The Productivity Fix
In my new keynote, I share the not-so-secret information that sometimes slows our productivity and offer up powerful solutions that are quite effective in increasing it.
It’s feels like the more effort we put in place to increase our productivity, the more hurdles pop up in an attempt to slow our progress.
Leadership, open communications and the ability to be resourceful are essential.
The problem is that constraints get in our way and limited resources only add to a decline in productivity. And, we’re often scrambling to keep our workload from getting the best of us.
There’s little doubt the each of us wants higher productivity, not less, when faced with these constraints.
It can affect any and all departments and all positions in the company as well. From leaders and management to first year employees.
Sometimes, we’re aware of the barriers and other times not so much. But, it’s this desire to remove them that is essential to growing productivity, retaining employees and growing workplace satisfaction.
Think about what’s at stake
Sales, marketing, production, admin, HR, IT, company initiatives and more have the opportunity to receive and deliver more information if they can identify the staff that could benefit from it.
Our customers benefits too, because the sharing of information that is not secret or proprietary can increase sales, inventory and margins.

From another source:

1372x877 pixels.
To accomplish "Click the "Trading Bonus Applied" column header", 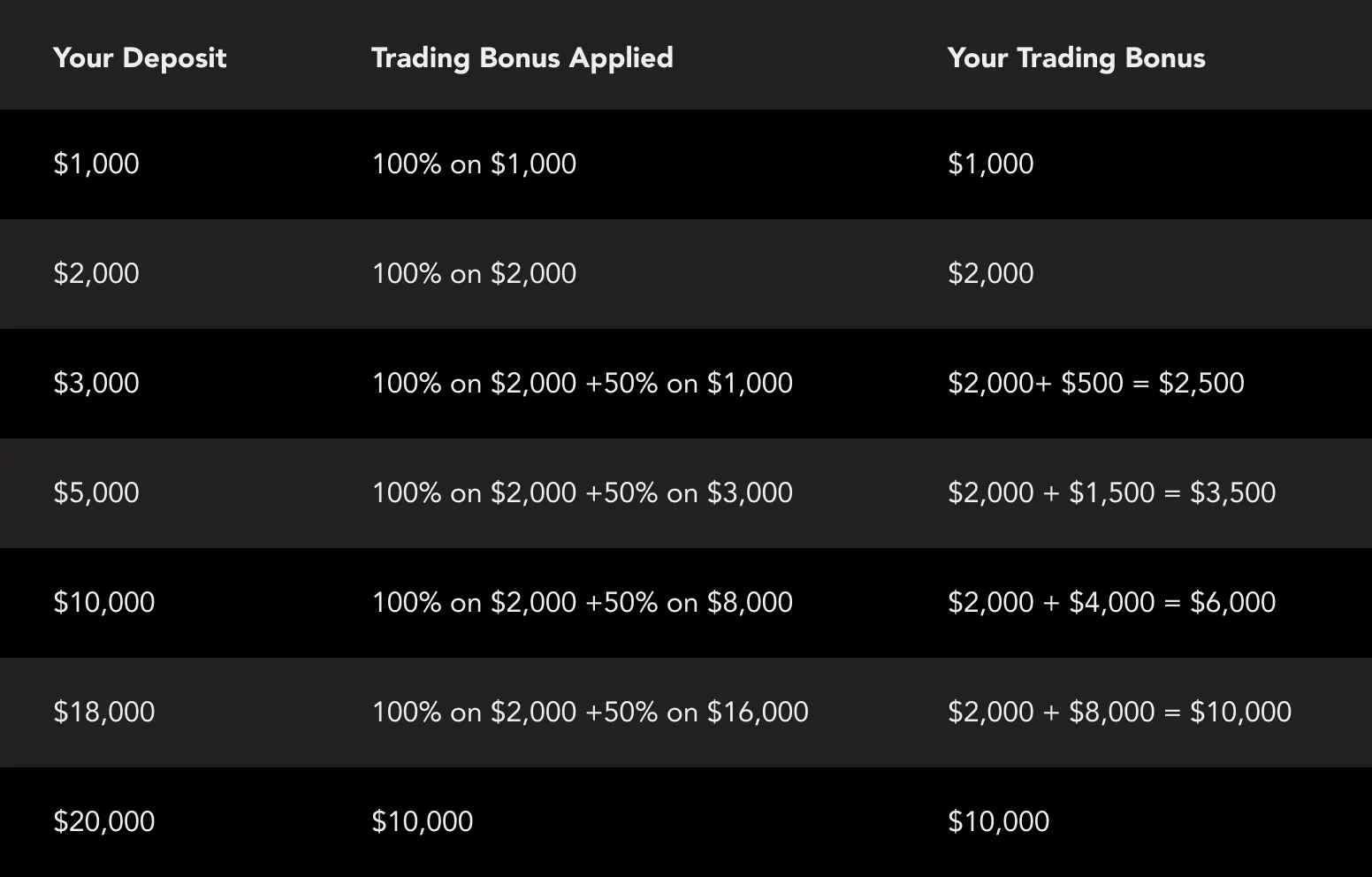I will coord(522,57).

Resourcefulness is essential in increasing productivity as history shows us repeatedly.
Too often, we recognize and even complain about the resources we don’t have. We’re quick to point out what’s not working or why we cannot produce like we used to produce.
The answer is based on studies for my new book, 28 years in corporate America and workplace observations, both inside and on the streets, where deals are made and lost.
Think about Gates and Allen. They began with Traf-O-Data. It read and processed traffic tapes but was too expensive for municipalities. They failed.
But Paul Allen and Bill Gates of Microsoft fame took inventory of the resources they had, looked at multiple perspectives of these resources and focused on microprocessors.
These efforts would eventually lead them to an inexpensive desktop computer that ran on microprocessors for much less then what was available.
Today Bill Gates is worth $70 billion and Paul Allen $20 billion. That’s leadership and productivity!
To increase our workplace productivity we must consider multiple perspectives of the same resource.
Doing this while sharing information with coworkers and different departments at work will:
- Give you an advantage over your competition
- Increase productivity
- Grow employee retention
What are you going to do to assist your teams to increase their productivity?